Aim: Find each line below that contains the word "menu", and copy those lines.

Source records:
+---+

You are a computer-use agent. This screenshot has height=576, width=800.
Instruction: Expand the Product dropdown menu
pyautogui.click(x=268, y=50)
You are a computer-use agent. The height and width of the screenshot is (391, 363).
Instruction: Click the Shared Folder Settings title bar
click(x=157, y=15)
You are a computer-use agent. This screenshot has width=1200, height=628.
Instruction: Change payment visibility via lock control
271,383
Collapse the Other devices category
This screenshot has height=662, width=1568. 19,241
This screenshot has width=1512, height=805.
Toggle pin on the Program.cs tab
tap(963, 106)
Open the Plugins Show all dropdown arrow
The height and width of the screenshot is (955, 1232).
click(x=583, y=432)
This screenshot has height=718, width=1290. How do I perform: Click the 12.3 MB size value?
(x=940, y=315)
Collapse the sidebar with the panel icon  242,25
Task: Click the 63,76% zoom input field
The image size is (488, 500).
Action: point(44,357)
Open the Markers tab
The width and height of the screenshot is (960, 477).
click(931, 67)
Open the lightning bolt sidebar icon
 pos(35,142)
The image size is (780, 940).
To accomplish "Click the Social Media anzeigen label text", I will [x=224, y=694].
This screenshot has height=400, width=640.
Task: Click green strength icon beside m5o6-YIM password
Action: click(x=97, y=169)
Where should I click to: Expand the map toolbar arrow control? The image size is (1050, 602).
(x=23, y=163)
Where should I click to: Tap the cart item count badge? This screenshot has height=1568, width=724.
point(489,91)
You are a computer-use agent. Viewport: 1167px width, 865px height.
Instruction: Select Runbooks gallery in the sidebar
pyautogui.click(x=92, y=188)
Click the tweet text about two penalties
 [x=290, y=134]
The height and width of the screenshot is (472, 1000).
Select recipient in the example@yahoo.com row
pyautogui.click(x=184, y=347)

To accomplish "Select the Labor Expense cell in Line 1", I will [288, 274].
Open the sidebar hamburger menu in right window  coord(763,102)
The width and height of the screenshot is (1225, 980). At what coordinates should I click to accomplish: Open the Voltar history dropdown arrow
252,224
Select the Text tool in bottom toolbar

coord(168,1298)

+---+

Finished answer:
Instruction: Expand the Product dropdown menu
Open the sidebar hamburger menu in right window  coord(763,102)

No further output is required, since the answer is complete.